Intimate partner stalking can be affected by and have an effect on children, friends and family.

  • Having children in common with a stalker may increase the likelihood of interaction or more difficulty in changing routines, thus increasing the opportunity for the stalker to access the victim. [1] [2]
  • Partner stalking victims may experience more threats about the children than partner violence victims who do not report being stalked (e.g., threatening to obtain custody of children, sending threats through children, actually threatening to harm the children, and kidnapping or threatening to kidnap children). [3-5]
  • Researchers report that partner stalking victims and violent partners with children in common are 8.4 times more likely to experience threats of child harm or interference after obtaining a protective order than partner violence victims who were not stalked. [6]
  • Having children in common with the stalker also may increase the likelihood of harassment through the court system or child protective services. [7-9] Researchers found that some mothers feared that child custody could be threatened if child protective services or the courts believed the children were at risk in the home or that the mother was "unfit," as this is the message the partner often conveyed during the course of stalking. [10]
  • Mothers were concerned for their children's safety, and children sometimes fear the stalker or what the stalker might do. [11]

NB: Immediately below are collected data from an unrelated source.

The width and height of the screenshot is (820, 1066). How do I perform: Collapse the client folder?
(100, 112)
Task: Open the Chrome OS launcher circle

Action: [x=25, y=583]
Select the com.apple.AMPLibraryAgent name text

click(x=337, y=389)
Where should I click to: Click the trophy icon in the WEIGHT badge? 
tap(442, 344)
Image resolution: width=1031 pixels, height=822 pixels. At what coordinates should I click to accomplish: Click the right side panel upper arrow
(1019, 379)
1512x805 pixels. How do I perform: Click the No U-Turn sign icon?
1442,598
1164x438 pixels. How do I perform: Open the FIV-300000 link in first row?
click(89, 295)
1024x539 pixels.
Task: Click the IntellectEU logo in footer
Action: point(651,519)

Partner stalking victims are impacted socially.

  • Women experiencing stalking often become disconnected from their social networks or social opportunities. [12-17]
  • Friends, family and new partners are vulnerable to threats, harassment and actual assault by the stalker. [18] Friends and family of partner stalking victims were 4.5 times more likely to have been threatened, harassed or actually assaulted than those who were not stalked. [19]

Notes

[1] [3] [7] [13] Brewster, M., "Power and Control Dynamics in Pre-stalking and Stalking Situations," Journal of Family Violence 18(4) (2003): 207-217.

[2] [4] [8] [10] [11] [16] [18] Logan, T., J. Cole, L. Shannon and R. Walker, Partner Stalking: How Women Respond, Cope, and Survive, New York: Springer Publishing, 2006.

[5] [9] Mechanic, M., M. Uhlmansiek, T. Weaver and P. Resick, "The Impact of Severe Stalking Experienced by Acutely Battered Women: An Examination of Violence, Psychological Symptoms and Strategic Responding," Violence and Victims 15(4) (2000): 443-458.

[6] [19] Logan, T., and R. Walker, "Toward a Deeper Understanding of the Harms Caused by Partner Stalking," Violence and Victims 25(4) (2010): 440-455.

[12] Blaauw, E., F. Winkel, E. Arensman, L. Sheridan and A. Freeve, "The Toll of Stalking: The Relationship Between Features of Stalking and Psychopathology of Victims," Journal of Interpersonal Violence 17(1) (2002): 50-63.

[14] Cupach, W., & B. Spitzberg, "Obsessive Relational Intrusion: Incidence, Perceived Severity, and Coping," Violence and Victims 15(4) (2000): 357-372.

[15] Kamphuis, J., and P. Emmelkamp, "Traumatic Distress Among Support-Seeking Female Victims of Stalking," American Journal of Psychiatry 158(5) (2001): 795-798.

[17] Spitzberg, B., "The Tactical Topography of Stalking Victimization and Management," Trauma, Violence, and Abuse 3(4) (2000): 261-288.